> **What is needed**
No pictures belong in the copy. Reproduce exactly the lines beginning at the line containing "You are a computer-use" and continuing to the end of the entries below.

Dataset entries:

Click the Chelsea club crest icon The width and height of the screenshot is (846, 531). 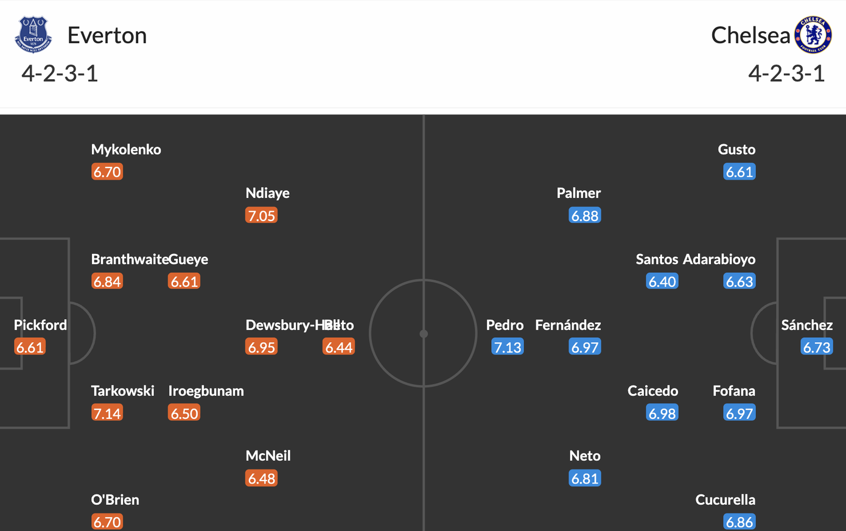click(813, 35)
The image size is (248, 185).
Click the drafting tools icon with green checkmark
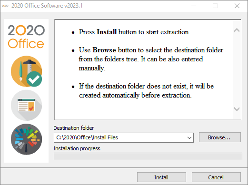click(26, 71)
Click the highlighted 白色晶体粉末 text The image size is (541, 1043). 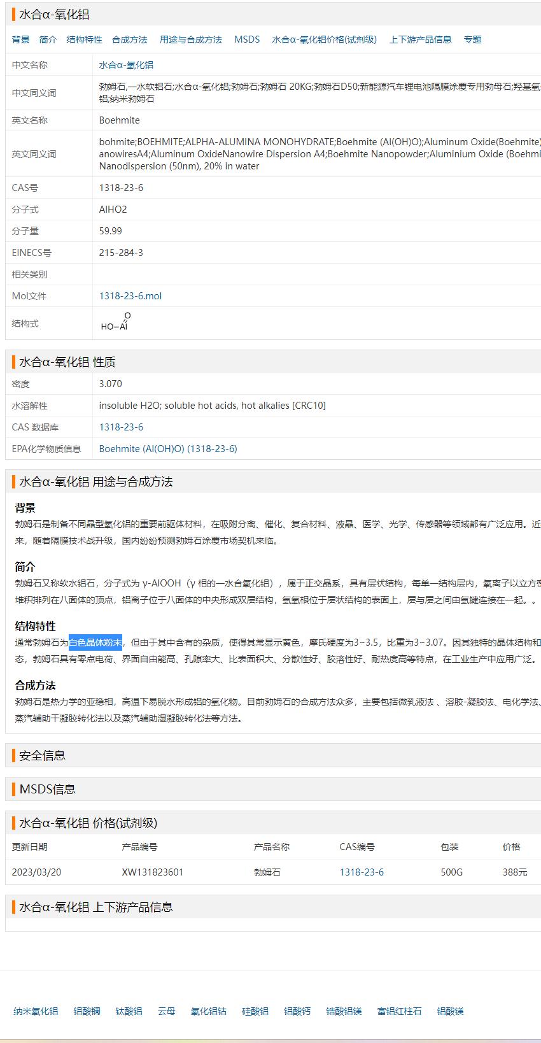[95, 642]
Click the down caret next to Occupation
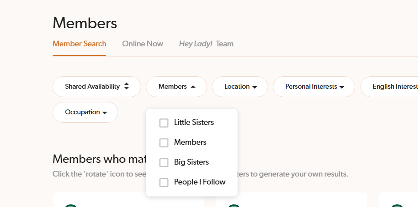Viewport: 418px width, 207px height. (105, 113)
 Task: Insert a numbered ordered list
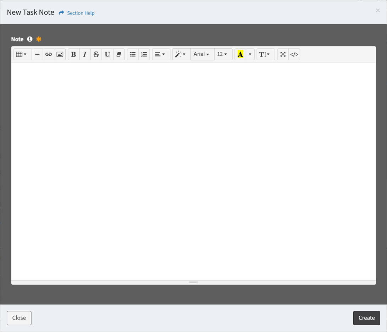point(144,54)
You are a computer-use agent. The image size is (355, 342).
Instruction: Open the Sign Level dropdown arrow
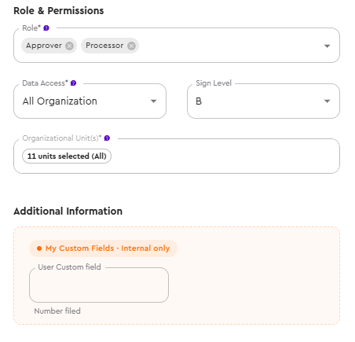[327, 101]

> **Solved exercise**
You are a computer-use agent. The image size is (355, 342).
Instruction: Open the Sign Level dropdown arrow
[327, 101]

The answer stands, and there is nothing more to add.